At the outset, the attorneys in Crawford requested fees representing 13.94%, 15.12% and 16.95% of past-due benefits, id. at 1145-47, because they felt "the full 25% fee provided for by their fee agreements would be unreasonable." Id. at 1150 n.8. If the attorneys had received the 25% fee provided for by their agreements, they would have been awarded fees ranging from $19, 010.25 to $43, 055.75. Id. at 1150. Even so, the district courts still reduced the contracted fees by between 53.7% and 73.30%, which produced fees that represented 6.68% to 11.61% of the past-due benefits. Id. All three decisions were reversed because they relied on lodestar calculations and rejected the primacy of lawful attorney-client fee agreements. Id. That is to say, the district courts erroneously began with a lodestar calculation by comparing the lodestar fee to the requested fee award. Id. As the Ninth Circuit recognized:

In Crawford, for example, the district court awarded 6.68% of the past-due benefits. From the lodestar point of view, this was a premium of 40% over the lodestar.... But from the contingent-fee point of view, 6.68% of past-due benefits was over 73% less than the contracted fee and over 60% less than the [already] discounted fee the attorney requested. Had the district court started with the contingent-fee agreement, ending with a 6.68% fee would be a striking reduction from the parties' fee agreement. This difference underscores the practical importance of starting with the contingent-fee agreement and not just viewing it as an enhancement.

Id. at 1150-51.[4]

III. DISCUSSION

As prescribed by Gisbrecht and Crawford, the Court begins by reviewing the contingency fee agreement entered into by Plaintiff and his counsel. The contingency agreement states that Plaintiff agreed to pay attorneys' fees not to exceed 25% of any past due benefits resulting from his claims. Because Plaintiff was awarded approximately $50, 450.00 in past due benefits, and because the requested fee of $12, 612.50 represents 25% of Plaintiff's award, it is evident that Plaintiff's counsel has submitted a request that does not exceed the statutory maximum.

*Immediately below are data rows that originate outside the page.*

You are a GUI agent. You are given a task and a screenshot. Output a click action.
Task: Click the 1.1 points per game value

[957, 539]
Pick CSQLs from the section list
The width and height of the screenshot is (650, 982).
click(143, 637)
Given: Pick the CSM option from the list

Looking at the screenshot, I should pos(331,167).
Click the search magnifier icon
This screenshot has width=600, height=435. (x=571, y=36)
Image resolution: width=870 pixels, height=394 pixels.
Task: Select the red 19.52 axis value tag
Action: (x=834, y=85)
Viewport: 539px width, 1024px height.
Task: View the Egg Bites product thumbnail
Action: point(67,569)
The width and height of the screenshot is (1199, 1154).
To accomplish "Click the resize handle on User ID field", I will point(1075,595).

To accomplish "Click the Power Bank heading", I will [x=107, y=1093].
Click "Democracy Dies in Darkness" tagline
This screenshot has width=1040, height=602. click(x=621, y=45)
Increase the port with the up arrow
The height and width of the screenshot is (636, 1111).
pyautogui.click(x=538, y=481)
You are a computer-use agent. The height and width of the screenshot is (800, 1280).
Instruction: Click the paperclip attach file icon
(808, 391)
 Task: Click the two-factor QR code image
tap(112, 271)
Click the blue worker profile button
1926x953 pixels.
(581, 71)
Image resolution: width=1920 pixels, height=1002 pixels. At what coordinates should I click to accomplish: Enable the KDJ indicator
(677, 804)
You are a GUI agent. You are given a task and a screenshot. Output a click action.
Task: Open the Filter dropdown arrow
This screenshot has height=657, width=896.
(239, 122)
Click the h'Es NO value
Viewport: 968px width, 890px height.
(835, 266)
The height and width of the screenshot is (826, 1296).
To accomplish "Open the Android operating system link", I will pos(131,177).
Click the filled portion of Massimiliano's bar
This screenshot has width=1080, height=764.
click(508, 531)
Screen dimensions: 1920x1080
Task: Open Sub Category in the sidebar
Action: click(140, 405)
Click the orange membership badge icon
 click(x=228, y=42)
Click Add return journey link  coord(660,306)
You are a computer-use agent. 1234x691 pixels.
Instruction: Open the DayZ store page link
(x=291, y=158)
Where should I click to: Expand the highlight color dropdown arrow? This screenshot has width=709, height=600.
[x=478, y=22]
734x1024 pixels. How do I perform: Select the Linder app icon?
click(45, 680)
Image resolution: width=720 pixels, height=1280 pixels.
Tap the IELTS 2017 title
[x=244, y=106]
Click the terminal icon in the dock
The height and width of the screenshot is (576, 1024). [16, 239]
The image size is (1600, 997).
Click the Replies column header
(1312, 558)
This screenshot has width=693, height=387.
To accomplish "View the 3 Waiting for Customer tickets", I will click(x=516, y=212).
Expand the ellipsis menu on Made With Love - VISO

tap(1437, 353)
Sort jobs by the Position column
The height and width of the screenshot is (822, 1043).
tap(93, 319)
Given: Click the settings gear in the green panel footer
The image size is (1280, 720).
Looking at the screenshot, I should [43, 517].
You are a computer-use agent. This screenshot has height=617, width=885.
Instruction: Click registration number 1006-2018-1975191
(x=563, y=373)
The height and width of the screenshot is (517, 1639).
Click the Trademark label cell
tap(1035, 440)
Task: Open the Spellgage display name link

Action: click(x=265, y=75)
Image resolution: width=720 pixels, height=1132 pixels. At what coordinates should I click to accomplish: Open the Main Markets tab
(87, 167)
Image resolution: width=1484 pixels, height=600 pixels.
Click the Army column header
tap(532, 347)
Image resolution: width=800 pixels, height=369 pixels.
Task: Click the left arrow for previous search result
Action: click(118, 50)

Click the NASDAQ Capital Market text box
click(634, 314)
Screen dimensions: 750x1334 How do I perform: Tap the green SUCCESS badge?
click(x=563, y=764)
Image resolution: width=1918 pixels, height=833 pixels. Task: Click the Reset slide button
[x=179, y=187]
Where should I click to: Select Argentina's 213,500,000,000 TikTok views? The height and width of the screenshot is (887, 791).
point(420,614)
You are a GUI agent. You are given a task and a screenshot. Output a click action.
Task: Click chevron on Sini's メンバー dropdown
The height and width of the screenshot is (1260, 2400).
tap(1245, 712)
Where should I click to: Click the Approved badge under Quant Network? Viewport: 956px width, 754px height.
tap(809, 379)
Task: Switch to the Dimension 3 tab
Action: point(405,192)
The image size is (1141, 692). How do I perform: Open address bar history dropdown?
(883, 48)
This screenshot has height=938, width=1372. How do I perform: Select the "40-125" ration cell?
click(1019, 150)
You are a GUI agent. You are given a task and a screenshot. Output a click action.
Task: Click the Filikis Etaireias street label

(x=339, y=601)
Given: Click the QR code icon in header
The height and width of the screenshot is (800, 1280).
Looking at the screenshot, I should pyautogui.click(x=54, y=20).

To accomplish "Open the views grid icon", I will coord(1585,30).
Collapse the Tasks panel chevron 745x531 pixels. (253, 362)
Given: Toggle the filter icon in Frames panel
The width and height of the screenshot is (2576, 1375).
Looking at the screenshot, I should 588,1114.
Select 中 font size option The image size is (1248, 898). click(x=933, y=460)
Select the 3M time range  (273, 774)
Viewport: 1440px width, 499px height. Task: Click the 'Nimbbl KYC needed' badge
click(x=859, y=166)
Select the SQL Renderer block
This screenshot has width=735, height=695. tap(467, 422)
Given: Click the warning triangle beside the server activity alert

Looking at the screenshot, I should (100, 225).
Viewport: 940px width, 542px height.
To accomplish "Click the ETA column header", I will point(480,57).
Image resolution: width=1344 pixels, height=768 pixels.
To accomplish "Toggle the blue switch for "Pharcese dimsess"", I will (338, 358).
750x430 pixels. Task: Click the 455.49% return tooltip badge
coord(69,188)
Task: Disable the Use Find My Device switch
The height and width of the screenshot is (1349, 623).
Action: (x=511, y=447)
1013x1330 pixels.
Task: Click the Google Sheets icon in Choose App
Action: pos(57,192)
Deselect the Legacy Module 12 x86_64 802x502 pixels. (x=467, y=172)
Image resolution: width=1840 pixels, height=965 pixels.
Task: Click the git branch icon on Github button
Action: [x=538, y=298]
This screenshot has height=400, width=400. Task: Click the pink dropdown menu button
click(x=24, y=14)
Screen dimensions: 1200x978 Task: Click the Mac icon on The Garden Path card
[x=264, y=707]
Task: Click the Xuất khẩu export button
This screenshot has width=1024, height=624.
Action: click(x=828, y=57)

With respect to the reasonableness of the fee requested, the Court is satisfied that no down adjustment is warranted. The character of the representation and the results achieved ($50, 450 in past due benefits) were both good, especially when you consider the fact that Plaintiff's counsel began working on this case over six years ago. Moreover, the representation of Plaintiff was professional, there was no significant delay attributable to Plaintiff's counsel, and the fee was in proportion to the time spent on the case and would not result in a windfall to Plaintiff's counsel. Plaintiff's counsel spent approximately 36 hours on the two appeals to federal district court. Thus, the effective hourly rate for the requested fee is approximately $350.35 ($12, 612.50 divided by 36 hours), which is below many effective hourly rates that have been approved in this district. See Ross v. Comm'r Soc. Sec., No. 6:10-cv-06410-SI, 2014 WL 2442331, at *2 (D. Or. May 30, 2014) (collecting cases and making the same observation in approving a fee request that resulted in an effective hourly rate of $380).

IV. CONCLUSION

For the reasons stated, the Court recommends granting Plaintiff's unopposed motion (Docket No. 18) for § 406(b) fees in amount of $12, 612.50, less the $6, 100.00 previously awarded under the EAJA.

V. SCHEDULING ORDER

The Findings and Recommendation will be referred to a district judge. Objections, if any, are due July 14, 2014. If no objections are filed, then the Findings and Recommendation will go under advisement on that date. If objections are filed, then a response is due August 1, 2014. When the response is due or filed, whichever date is earlier, the Findings and Recommendation will go under advisement.